Oftmals suchen sie sich unerwartete Orte aus, um von dort aus Liebe und Wärme in der Menschheit zu verbreiten: Bars, Diskotheken, zwielichte Ansammlungen nicht ganz nüchterner Menschen im Allgemeinen. Denn wo sonst trifft man mit so hoher Wahrscheinlichkeit auf gescheiterte Existenzen, die es mit viel Geduld aufzupäppeln gilt - das täglich Brot, äh, Ambrosia dieser Spezies?

Eines haben alle Engel gemeinsam, sonst wären es keine: Sie träumen von der perfekten Beziehung. Von bedingungslosen Liebe, Vertrauen, Respekt und davon, mit ihrem Auserwählten Hand in Hand über eine Blumenwiese zu traben. Diesen Traum im Auge, empfangen sie jeden Mann, der mit Worten, oder mit seinem Körper, oder mit irgendetwas - oft genug auch mit gar nichts - einigermaßen umgehen kann, mit offenen Armen und offenen Beinen.

Dann hebt der Engel seinen Auserwählten über die schnöde, graue, herzlose Welt hinaus und trägt ihn mit ekstatisch flatternden Flügeln in ein besseres Leben - mit Zwischenstopp zum Bierholen, wohlgemerkt. Wie ein Komet zieht diese hell und rein strahlende Liebe über das Firmament. Leider kommt kurz nach der alles verändernden Erkenntnis, seine perfekte Hälfte gefunden zu haben (und Engel haben in der Regel mehr als genug Erfahrung, um so etwas sofort beurteilen zu könenn), die Landung.
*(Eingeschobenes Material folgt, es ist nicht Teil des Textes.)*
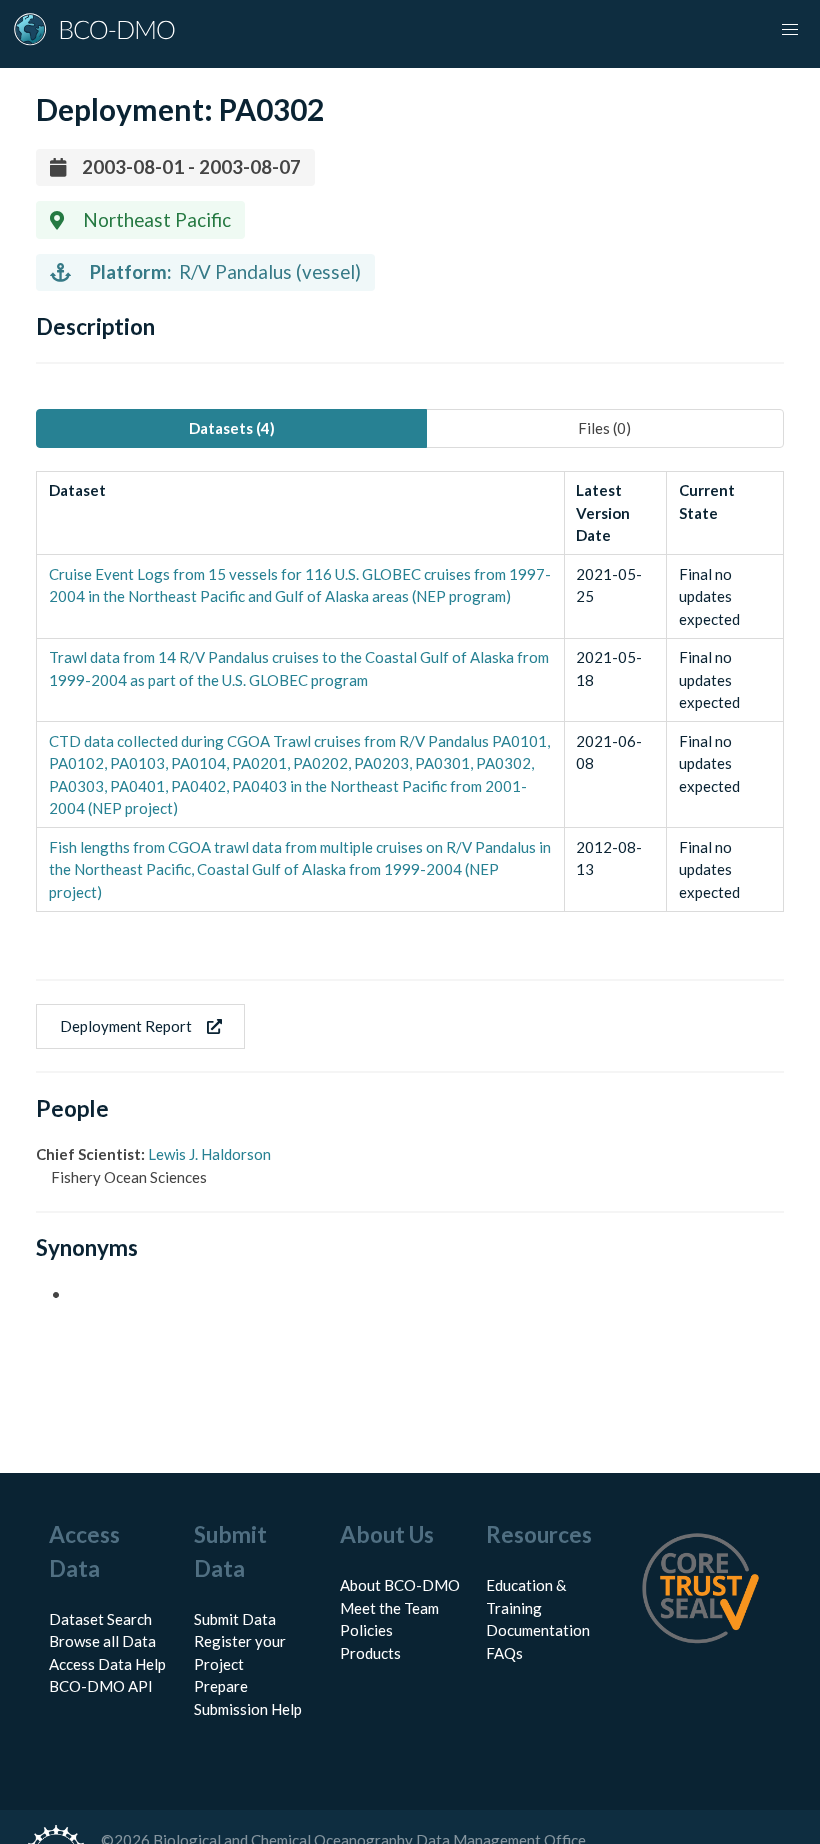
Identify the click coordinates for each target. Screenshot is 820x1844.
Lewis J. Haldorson (209, 1154)
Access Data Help (107, 1664)
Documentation (538, 1630)
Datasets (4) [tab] (232, 428)
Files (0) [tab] (604, 428)
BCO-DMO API (101, 1686)
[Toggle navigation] (790, 30)
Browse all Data (102, 1641)
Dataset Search (100, 1619)
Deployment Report (126, 1026)
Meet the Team (389, 1608)
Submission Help (248, 1709)
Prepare (221, 1686)
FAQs (504, 1653)
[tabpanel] (410, 691)
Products (370, 1653)
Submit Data (235, 1619)
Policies (366, 1630)
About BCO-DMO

Die für den Engel oft mit mehr als nur ein paar geknickten Flügelfedern endet. Beim Richten dieser entsteht zwischen der armen Seele und dem Gegenüber, der gerade das Pech hatte, zur falschen Zeit am falschen Ort zu sein, ein oft gehörter Dialog.

"Mein Freund hat mich verlassen, ich vermisse ihn so sehr."
"Wie lang wart ihr denn zusammen?"
"Zwei Monate!" (oder drei, oder vier, oder doch nur ein paar Wochen - auffällig ist, dass der Zeitraum des paradiesischen Glücks selten die Halbjahresmarke überschreitet)
"Warum hat er dich verlassen?"
"Oh, ich glaube, er hat mich von Anfang an verarscht und es gar nicht ernst gemeint. Er hat mich betrogen/belogen/ausgenutzt/ignoriert" (die Liste ist lang, die Quintessenz: so behandelt man einen Engel doch nicht!)
"Sei doch froh, dass du den Deppen los bist."
"Nein! Ich will ihn unbedingt wiederhaben, ich liebe ihn so!"

Der Ausgang des Dialogs variiert je nach Geschlecht des Zuhörers.
Ist dieser weiblich, bekommt der Engel wahlweise Trost, Solidarität und die Ermutigung, dass andere Mütter auch schöne und vor allem treue Söhne haben (von geduldigen Zuhörerinnen), oder den Rüffel, wie man so naiv und blöd sein konnte (von Realistinnen).
Beim männlichen Zuhörer wird es interessanter. Hier bekommt der Engel sogar noch mehr Wärme, Verständnis, es wird ermuntert und über den herzlosen Geschlechtsgenossen gewettert. Es gibt Streicheleinheiten, liebe Worte und innige Umarmungen (wo sonst, außer in einer innigen Umarmung, kann man unauffällig und auf anständige Weise Brüste zu spüren bekommen?).
Bei soviel Sanftheit und Verständnis geht dem Engel natürlich sofort ein Licht auf. Der Engel blickt in die treuherzigen Hundeaugen des Trösters und erkennt darin seine wahre bessere Hälfte.
Und schon beginnt der Kreislauf von Neuem ...

Vielleicht täte es den Engeln gut, zu begreifen, dass der Weg zum Herzen eines Mannes nicht in seiner Hose beginnt. Und wenn doch, ist dieser Mann vielleicht nicht der Mr. Right, der von einer höheren Macht (der gleichen, die die Engel im Fließbandmanier produziert) dazu auserkoren ist, ihr geschundenes Herz zu heilen.